Extract each line of the data that contains the string "Dare".

Data lines ▸

——————

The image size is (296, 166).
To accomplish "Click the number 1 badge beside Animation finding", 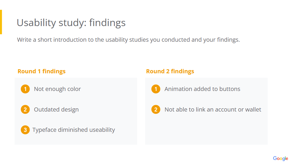I will pos(156,89).
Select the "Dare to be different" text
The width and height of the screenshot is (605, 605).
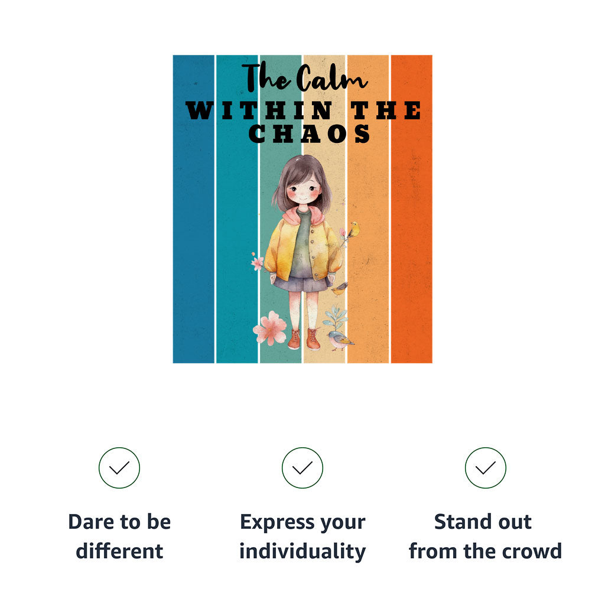119,536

——————

Answer to the problem ▸
Select the "Dare to be different" text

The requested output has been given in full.